Once the shims are adjusted, such that the vertical uprights are placed vertically and the horizontal upright is placed horizontally, the rods of the actuator rods can be broken or removed, in order to not exceed towards the front of the uprights of the door. A foam can thus be dispensed between the door frame and the wall. The shims will thus be covered in the foam.

The invention is also based on a method for using a shim comprising the main element and the first removable element, the method comprising the following steps:

• • placing the casing, the sliding element and the main element in a space between a first and a second surface;
  • fixing the first removable element to the main element; and
  • actuating the actuator device until the bottom wall is against the first surface and the external wall is against the second surface.

The first removable element can be fixed to the main element, while the casing is also outside of the space between the surfaces, or when the casing is already in the space between the surfaces.

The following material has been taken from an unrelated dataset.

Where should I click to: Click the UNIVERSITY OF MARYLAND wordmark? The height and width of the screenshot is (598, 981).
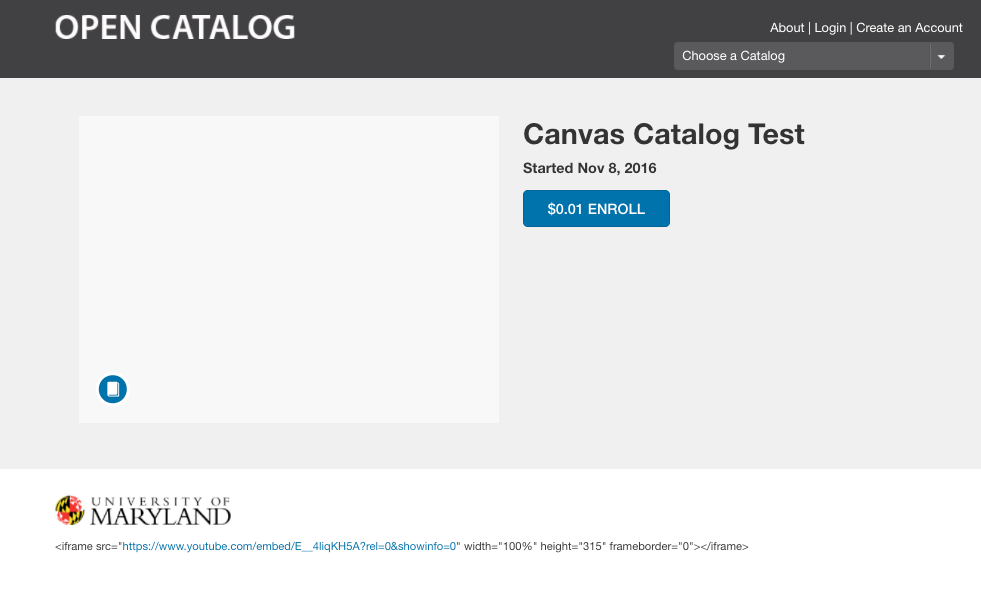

BRIEF DESCRIPTION OF THE FIGURES

Other features and advantages of the invention will appear upon reading the detailed description below for the understanding of which, the accompanying figures will be referred to, among which:

FIG. 1 illustrates a door frame located in the hole of a wall and fixed to this wall thanks to four shims,

FIG. 2 illustrates a casing,

FIG. 3a illustrates a sliding element,

FIG. 3b is another view of the sliding element,

FIG. 4 illustrates a movable element,

FIG. 5 illustrates a rod,

FIGS. 6a to 6c illustrate a use of a shim according to an embodiment,

FIGS. 7a to 7c illustrate a use of a shim according to another embodiment,

FIG. 8 illustrates a sliding element,

FIG. 9 illustrates a movable element,

FIG. 10 illustrates a main element of a movable element,

FIG. 11 illustrates a removable element,

FIG. 12a illustrates a casing, and

FIG. 12b illustrates a main element.

EMBODIMENTS OF THE INVENTION

The present invention is described with particular embodiments and references to figures, but the invention is not limited by these. The drawings or figures described are only schematic and are not limiting. Furthermore, the functions described can be achieved by structures other than those described in the present document.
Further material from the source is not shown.